> **WHAT NEEDS TO BE DONE**:
Search each line of the data for the word "arrow"; copy every line where it is found.

> **DATA IN THIS EXERCISE**:

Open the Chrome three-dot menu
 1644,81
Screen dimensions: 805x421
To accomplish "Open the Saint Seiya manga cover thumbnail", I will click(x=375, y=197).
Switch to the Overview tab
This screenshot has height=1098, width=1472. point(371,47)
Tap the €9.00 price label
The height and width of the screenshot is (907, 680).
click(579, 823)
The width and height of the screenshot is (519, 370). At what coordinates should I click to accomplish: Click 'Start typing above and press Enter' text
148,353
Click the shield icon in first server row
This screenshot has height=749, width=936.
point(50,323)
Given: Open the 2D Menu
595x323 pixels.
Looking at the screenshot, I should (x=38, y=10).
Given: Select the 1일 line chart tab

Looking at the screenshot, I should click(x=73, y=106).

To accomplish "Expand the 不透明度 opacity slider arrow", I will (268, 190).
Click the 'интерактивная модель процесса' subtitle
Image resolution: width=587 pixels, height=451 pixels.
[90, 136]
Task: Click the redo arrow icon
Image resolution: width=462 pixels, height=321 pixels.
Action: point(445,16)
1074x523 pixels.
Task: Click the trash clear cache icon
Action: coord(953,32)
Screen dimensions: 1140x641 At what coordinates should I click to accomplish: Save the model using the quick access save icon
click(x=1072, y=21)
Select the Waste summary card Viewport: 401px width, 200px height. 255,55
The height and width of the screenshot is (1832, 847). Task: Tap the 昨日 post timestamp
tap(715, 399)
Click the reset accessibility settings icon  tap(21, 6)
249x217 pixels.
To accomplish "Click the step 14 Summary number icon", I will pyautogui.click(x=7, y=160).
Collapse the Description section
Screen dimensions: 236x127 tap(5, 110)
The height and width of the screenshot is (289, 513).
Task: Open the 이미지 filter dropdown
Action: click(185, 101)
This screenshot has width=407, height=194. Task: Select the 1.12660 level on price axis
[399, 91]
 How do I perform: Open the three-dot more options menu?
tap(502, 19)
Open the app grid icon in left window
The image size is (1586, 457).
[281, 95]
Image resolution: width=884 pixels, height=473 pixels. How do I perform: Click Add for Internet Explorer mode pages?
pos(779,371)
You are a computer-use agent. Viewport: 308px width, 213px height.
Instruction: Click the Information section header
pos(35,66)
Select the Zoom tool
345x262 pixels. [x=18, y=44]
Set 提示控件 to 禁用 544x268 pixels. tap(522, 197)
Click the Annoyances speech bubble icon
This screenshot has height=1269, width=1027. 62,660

> **RESULT**:
To accomplish "Expand the 不透明度 opacity slider arrow", I will (268, 190).
Task: Click the redo arrow icon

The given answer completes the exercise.